Required work:
Please copy out, word for word, the part of the listing that starts with the line containing "Given: Click the info panel view icon" and goes on through the line containing "Looking at the screenshot, I should coord(54,164).", including both of those lines.

----

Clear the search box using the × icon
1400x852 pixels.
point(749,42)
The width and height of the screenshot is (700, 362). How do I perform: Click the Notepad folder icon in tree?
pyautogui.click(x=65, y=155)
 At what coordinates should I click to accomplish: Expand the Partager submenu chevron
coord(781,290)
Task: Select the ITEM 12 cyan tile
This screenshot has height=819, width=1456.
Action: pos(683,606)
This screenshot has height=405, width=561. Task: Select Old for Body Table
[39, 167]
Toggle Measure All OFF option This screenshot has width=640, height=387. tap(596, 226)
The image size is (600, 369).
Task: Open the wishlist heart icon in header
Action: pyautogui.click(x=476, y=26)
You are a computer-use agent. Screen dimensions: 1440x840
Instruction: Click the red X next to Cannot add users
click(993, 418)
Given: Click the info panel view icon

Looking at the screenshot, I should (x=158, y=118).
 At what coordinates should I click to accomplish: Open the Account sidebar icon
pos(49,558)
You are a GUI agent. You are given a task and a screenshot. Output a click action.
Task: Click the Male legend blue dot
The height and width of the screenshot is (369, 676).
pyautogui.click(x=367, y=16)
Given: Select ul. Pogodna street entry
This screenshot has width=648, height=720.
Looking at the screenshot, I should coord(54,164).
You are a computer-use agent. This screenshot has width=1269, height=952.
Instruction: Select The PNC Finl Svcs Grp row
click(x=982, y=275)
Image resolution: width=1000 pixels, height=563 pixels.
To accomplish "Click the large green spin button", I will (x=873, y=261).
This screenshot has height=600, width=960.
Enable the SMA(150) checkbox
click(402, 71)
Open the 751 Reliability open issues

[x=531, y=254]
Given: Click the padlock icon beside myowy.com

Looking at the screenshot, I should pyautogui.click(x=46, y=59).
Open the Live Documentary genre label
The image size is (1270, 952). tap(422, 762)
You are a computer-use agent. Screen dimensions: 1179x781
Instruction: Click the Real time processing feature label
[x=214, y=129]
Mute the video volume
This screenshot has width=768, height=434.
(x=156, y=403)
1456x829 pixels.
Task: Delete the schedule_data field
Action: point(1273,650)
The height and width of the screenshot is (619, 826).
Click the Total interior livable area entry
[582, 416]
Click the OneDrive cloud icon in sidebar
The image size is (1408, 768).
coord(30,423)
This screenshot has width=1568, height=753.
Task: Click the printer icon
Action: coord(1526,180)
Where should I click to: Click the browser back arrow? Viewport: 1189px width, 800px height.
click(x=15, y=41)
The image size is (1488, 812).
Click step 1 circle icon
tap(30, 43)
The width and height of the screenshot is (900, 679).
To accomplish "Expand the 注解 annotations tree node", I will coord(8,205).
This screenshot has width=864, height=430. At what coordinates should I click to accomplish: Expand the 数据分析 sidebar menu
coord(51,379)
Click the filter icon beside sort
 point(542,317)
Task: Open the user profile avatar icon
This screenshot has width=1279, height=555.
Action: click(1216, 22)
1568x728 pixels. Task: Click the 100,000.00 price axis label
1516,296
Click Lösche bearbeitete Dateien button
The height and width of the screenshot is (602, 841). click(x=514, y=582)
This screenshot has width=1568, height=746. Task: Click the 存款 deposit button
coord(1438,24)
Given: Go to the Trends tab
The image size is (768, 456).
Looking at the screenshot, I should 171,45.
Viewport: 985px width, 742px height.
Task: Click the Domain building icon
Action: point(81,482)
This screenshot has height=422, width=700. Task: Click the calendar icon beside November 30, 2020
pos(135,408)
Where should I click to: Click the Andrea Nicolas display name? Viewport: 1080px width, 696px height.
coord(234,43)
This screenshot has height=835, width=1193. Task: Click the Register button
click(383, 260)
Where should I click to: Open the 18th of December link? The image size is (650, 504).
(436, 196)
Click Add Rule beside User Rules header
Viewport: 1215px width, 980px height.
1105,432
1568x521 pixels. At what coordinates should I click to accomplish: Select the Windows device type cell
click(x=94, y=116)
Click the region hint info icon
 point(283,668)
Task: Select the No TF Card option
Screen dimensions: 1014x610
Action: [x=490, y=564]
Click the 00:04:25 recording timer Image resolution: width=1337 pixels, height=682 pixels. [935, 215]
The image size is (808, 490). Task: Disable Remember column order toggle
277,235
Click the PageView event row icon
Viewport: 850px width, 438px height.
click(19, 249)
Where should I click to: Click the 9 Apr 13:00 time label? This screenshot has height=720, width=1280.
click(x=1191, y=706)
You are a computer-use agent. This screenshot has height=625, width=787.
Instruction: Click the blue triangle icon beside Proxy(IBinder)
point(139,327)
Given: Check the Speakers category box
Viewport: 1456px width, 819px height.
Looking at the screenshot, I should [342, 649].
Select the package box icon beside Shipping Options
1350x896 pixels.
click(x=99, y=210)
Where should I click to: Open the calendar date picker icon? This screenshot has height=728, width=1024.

----

Problem solution:
Given: Click the info panel view icon

Looking at the screenshot, I should (x=158, y=118).
 At what coordinates should I click to accomplish: Open the Account sidebar icon
pos(49,558)
You are a GUI agent. You are given a task and a screenshot. Output a click action.
Task: Click the Male legend blue dot
The height and width of the screenshot is (369, 676).
pyautogui.click(x=367, y=16)
Given: Select ul. Pogodna street entry
This screenshot has width=648, height=720.
Looking at the screenshot, I should coord(54,164).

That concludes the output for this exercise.